**Yapılacaklar:**
1: Özdemir Asaf yazısına göre aşağıdaki soruları yanıtlayın.
(a) Özdemir Asaf öykü ve şiir defterini hangi tarihte kapatmıştır?
(b) Ertesi gün gazeteler haberlerine hangi başlığı atmıştır?
(c) "Sana gitme demeyeceğim/ Ama gitme..." dizeleri hangi şiirden alınmıştır?
2: Özdemir Asaf yazısında geçen bütün yılları sıralayın.
3: Özdemir Asaf yazısını son cümlesinin ardından sürdürün.

──────── Seçilen Metin

SANİYE VİLDAN GÜZEL - İNADINA ŞİİR


"HER İNSANIN BİR ÖYKÜSÜ VARDIR/AMA HER İNSANIN BİR ŞİİRİ YOKTUR."


"HER İNSANIN BİR ÖYKÜSÜ VARDIR/AMA HER İNSANIN BİR ŞİİRİ YOKTUR."

ÖZDEMİR ASAF

ÖZDEMİR ASAF'ın hem dolu dolu yaşanmış bir öyküsü vardır hem de şiiri...

O, 28 Ocak 1981'de öykü ve şiir defterini kapatmıştır.

Ertesi gün gazeteler, "Son şiirini röntgen kâğıdına yazdı!" diye başlık atmıştır. Haberin altına da onun şiirini koymuşlardır.

O VAR

Gözlerimizin önünde

İlginç bir yaşam sürdürdü

Anlattı, dinledi, güldürdü.

Ölümü düşünmüyorduk,

Düşündürdü.

2019 yılında DUYGUDAN ŞİİRE 2 - ŞİİRLERİN ÖYKÜLERİ VE ANILARI adında bir kitabım yayımlanmıştı. Şiirlerin öykülerini, şairlerin şiirleriyle igili anılarını, şiirlerin şairin yaşamından nasıl izler taşıdığını, sözün özü şiirlerin bize ulaşana kadarki macerasını anlatmaya çalışmıştım.

ÖZDEMİR ASAF'ı o kitaptan seçtiğim alıntılarla, saygıyla anmak istiyorum.

"Sana gitme demeyeceğim/ Ama gitme..." dizeleriyle girdi edebiyat dünyamıza ve belleklerimizde yer etti.

Bu dizeleri platonik bir aşkın şiiri olan LAVİNİA'dan aldım; hâlâ dillerdedir.

Asaf 1946 yılında ilk evliiğini, Hukuk Fakültesi'nde okurken, Sabahat Selma Tezakın'la yapar. 1947 yılında Seda'nın babasıdır. Seda'nın deyimiyle, "en tutkulu aşkı" dır annesi Selma Hanım'a duyduğu aşk...

────────────────
──────── Kayıt Kümesi

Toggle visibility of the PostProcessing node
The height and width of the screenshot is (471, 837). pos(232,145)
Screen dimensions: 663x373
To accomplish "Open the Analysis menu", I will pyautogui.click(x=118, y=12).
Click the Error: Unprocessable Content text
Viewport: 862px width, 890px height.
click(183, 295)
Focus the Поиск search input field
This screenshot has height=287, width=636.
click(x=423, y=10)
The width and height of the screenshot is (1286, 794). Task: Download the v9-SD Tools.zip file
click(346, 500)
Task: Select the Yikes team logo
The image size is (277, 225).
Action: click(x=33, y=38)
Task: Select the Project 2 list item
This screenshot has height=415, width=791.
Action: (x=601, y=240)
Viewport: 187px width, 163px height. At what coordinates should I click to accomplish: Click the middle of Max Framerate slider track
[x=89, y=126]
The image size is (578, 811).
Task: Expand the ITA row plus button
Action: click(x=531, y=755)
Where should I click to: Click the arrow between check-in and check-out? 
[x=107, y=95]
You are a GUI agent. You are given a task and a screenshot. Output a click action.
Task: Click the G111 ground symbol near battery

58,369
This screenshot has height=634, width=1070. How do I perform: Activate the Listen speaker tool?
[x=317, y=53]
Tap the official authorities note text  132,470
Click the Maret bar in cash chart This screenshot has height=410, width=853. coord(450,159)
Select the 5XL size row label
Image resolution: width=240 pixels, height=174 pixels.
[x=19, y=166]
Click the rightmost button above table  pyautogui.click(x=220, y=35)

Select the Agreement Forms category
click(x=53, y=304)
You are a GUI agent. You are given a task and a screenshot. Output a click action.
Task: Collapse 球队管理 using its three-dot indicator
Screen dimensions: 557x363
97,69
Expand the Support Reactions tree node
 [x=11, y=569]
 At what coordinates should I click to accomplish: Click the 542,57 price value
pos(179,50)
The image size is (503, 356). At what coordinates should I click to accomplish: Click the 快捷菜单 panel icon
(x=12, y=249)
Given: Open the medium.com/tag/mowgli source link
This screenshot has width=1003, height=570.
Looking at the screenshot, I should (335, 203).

────────────────

**Verilen Yanıtlar:**
1:
(a) 28 Ocak 1981
(b) "Son şiirini röntgen kâğıdına yazdı!"
(c) LAVİNİA

2: 1981, 2019, 1946, 1947

3:
Birtakım sorunlarıyla boğuşurken Ö.Asaf, Türkiye'nin ilk kadın fotoğraf sanatçısı Yıldız Moran'la tanışır. Yıldız Moran, Ö.Asaf'ı, "renkli, yepyeni, pırıl pırıl, bambaşka bir dünya, doğaüstü bir insan olarak" niteler.

Arkadaşlıkları, Ö.Asaf'ın evli olmasına karşın, Selma Hanım'ın kuşku ve sitemleri eşliğinde yıllarca uzar.

Selma Hanım'la araları bozuk olsa da inişli çıkışlı evlilikleri,1961 yılına kadar sürer. 1958 yılında Selma Hanım, eşine duyduğu kırgınlıkla İsveç'e gider. Şair, eşine masum olduğunu ispatlamaya çalışır mektuplarıyla...

1957 yılına doğru şair, gönlüne üç kadının aşkını sığdırmaya çalışmaktadır. Üçüncü kadın LAVİNİA'dır.

Ö.Asaf'ın kendi deyimiyle 1954'ten beri kapıldığı "yıldız hikâyesi" öznesi, kahramanı Yıldız Moran'la 1962 yılında evlenir: Üç oğlu olur; Gün, Olgun ve Etkin.

LAVİNİA KİMDİR?

"Şiir Hikâyeleri" kitabında, “Lavinia’dan bahseden yazılarda cümleler yarım bırakılmış gibidir, gizli bir şeyler kalmıştır çoğunda; ya âşığının adı yoktur ya da kendisinin.” diye yazar Haluk Oral…

“Mücap Ofluoğlu ondan bahsederken, ‘sevgilileriyle, şiirlere yansıyan çekiciliğiyle ünlü bir şairimizin Lavinia’sı olmuştur’ der; ama şairin, yani Özdemir Asaf’ın adını vermez. İlhan Selçuk da bir yazısında Lavinia’nın iki âşığının adını verirken üçüncüyü 'yere bakan biri’ olarak tarif eder ve adını bizden gizler.

En yakın arkadaşlarından Meldâ Kaptana da farklı değildir doğrusu. O da Lavinia’yı anlatırken bir adı saklayacaktır: ‘Bir 14 Şubat Sevgililer Günü’nde önemli bir köşe yazarının Lavinia başlıklı yazısında kahkahası bile ölümsüzleşti’ diye örnekler ad gizleyenleri…”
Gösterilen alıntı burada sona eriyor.